Uyuşmazlık; 1985 yılı kokantacılık faaliyetine ilişkin olarak tanzim edilen vergi inceleme raporuna istinaden ikmalen salınan gelir vergisi ile kesilen kaçakçılık cezasına karşı açılan davayı; inceleme raporunda matrah farkının 193 sayılı Gelir Vergisi Kanununun 111.maddesinde belirtilen esas ve usuller çerçevesinde yılın 4, 7, 8, 9 ve 11.aylarını kapsayan 8 adet hasılat tespiti sonucu "asgari gayrisafi hasılat" esasından hareketle inceleme sonucu tesbit edilen mutad giderler toplamının % 20 si olarak hesaplanan safi kazanca nazaran yükümlü beyanının düşük bulunduğu anlaşıldığından, bu fark üzerinden yapılan tarhiyatta isabetsizlik görülmediği, kesilen kaçakçılık cezasının ise Danıştay İçtihadı Birleştirme Kurulunun, 193 sayılı Yasanın "Ortalama kar hadleri ve ortalama gayrisafi hasılat esasına" dair 111.maddenin 2.fıkrasında belirtilen esasa göre bulunan matrah farkı üzerinden yapılan tarhiyata ceza uygulanamayacağı yolundaki kararı üzerine terkini gerektiği egerekçesiyle kısmen kabul ederek vergi aslının onanmasına, cezanın ise kaldırılmasına karar veren Vergi Mahkemesi kararının bozulması istemidir.
193 sayılı Gelir Vergisi Kanununun 2772 sayılı Kanunla değişik 111.maddesinin ikinci fıkrasında lokantacılık işiyle uğraşanların gösterdikleri gayrisafi hasılat, inceleme elemanlarınca yıl içinde yapılan tesbitler esas alınarak hasaplanacak asgari gayrisafi hasılata göre düşük olduğu takdirde, beyan olunan gayrisafi hasılat yerine, bu suretle tesbit edilecek asgari gayrisafi hasılatın vergi tarhına esas tutulacağı, şu kadarki bu suretle bulunacak safi kazancın, mükelleflerce tevsik edilen mutad giderler toplamının % 20 sinden düşük olduğu takdirde vergi tarhına esas alınacak miktarın bu giderler toplamının % 20 sinden düşük olduğu takdirde vergi tarhına esas alınacak miktarın bu giderler toplamının % 20 si olacağı belirtilmiştir.
Madde hükmüne göre asgari gayrisafi hasılat esasının, yükümlülerce gösterilen gayrisafi hasılatın, inceleme elemanlarınca yıl içinde yapılan tesbitler esas alınarak hesaplanacak asgari egayrisafi hasılata göre düşük olması halinde uygulanma olanağı bulunmaktadır. İnceleme elemanları tarafından yıl içinde yapılacak tesbitlere göre beyan edilen gayrisafi hasılatta düşüklük bulunduğu saptanmadan, doğrudan, doğruya giderler toplamının % 20 sinin esas alınması mümkün değildir.
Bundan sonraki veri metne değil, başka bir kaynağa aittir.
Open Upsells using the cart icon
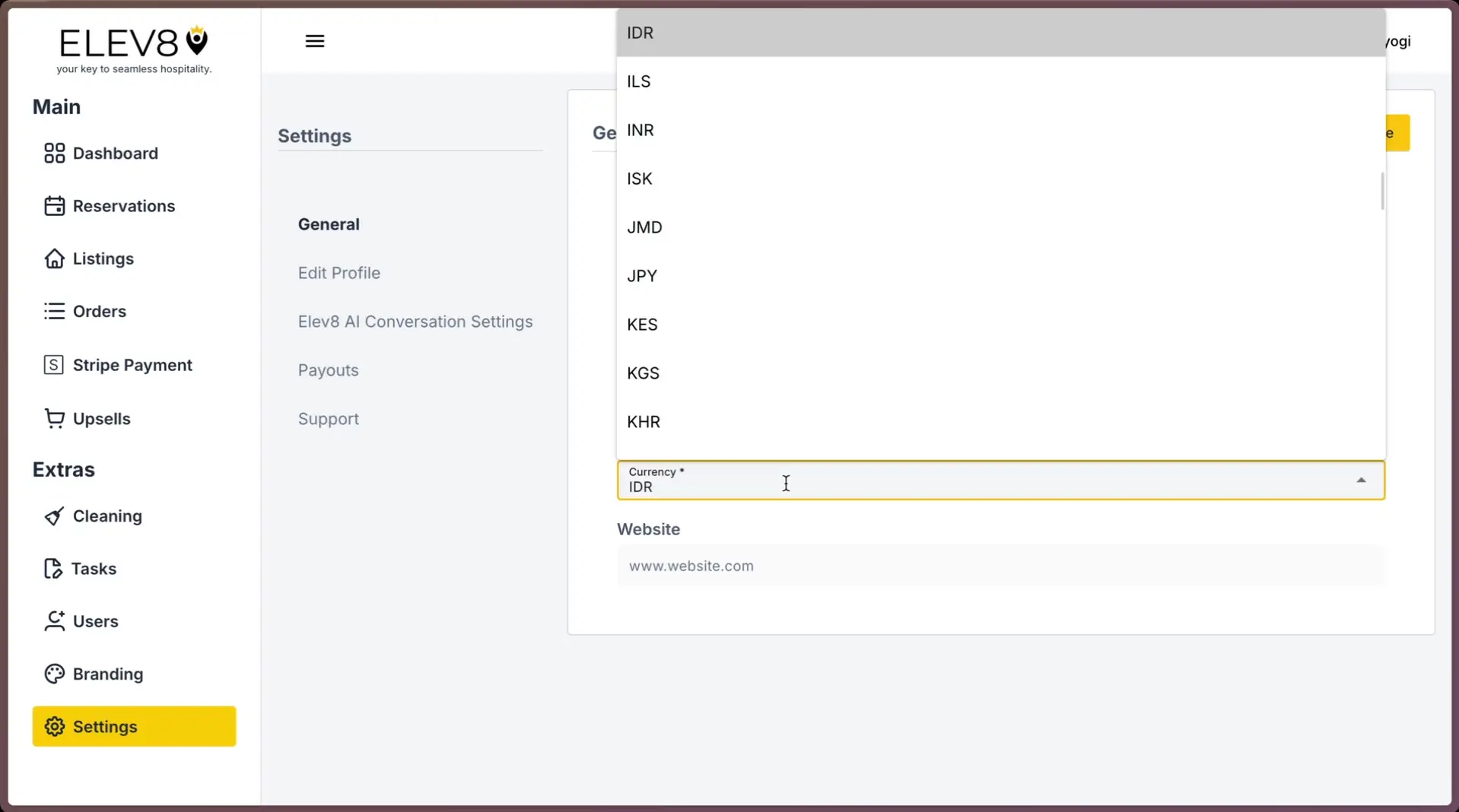Screen dimensions: 1459x812 53,418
Safi kazancın giderler toplamının % 20 sinden düşük olamıyacağına ilişkin kuralın ancak asgari gayrisafi hasılat esasının işletilmesinden sonra, giderlerin şişirilmesini ve önleyici bir unsur olarak uygulanabileceği, tek başına uygulama olanağı bulunmadığı açık bir şekilde anlaşılmaktadır.
Uyuşmazlık konusu olayda da, yıl içinde sekiz kez hasılat tesbiti yapılmış ise de yıllık asgari gayrisafi hasılatın, bu tesbitlere göre değil yükümlünün, günde ortalama ... hasılat sağladığı yolundaki beyanı esas alınarak ... hesaplandığı mükellef beyanının ise 24.803.751 lira olduğu anlaşıldığından, inceleme elemanlarınca yapılan hasılat tesbitleri esas alınarak beyanı gereken gayri safi hasılatın, beyan edilen hasılatla mukayesesi yapılmadan, yükümlü beyanının giderler toplamının % 20 sinin altında kaldığından bahisle bulunan matrah farkı üzerinden yapılan tarhiyatta isabet görülmemiştir.
Esasen mükellef beyanı esas alınarak bulunan gayrisafi hasılat ile beyan edilen gayri safi hasılat arasında çok az bir fark bulunduğu ve yıl içindeki hasılat tesbitlerinin ortalamasının alınması halinde bu farkın da ortadan kalkacağı açıktır.
Açıklanan nedenlerle temyiz isteminin kabulü ile … Vergi Mahkemesinin … gün ve … sayılı kararının bozulmasına karar verildi.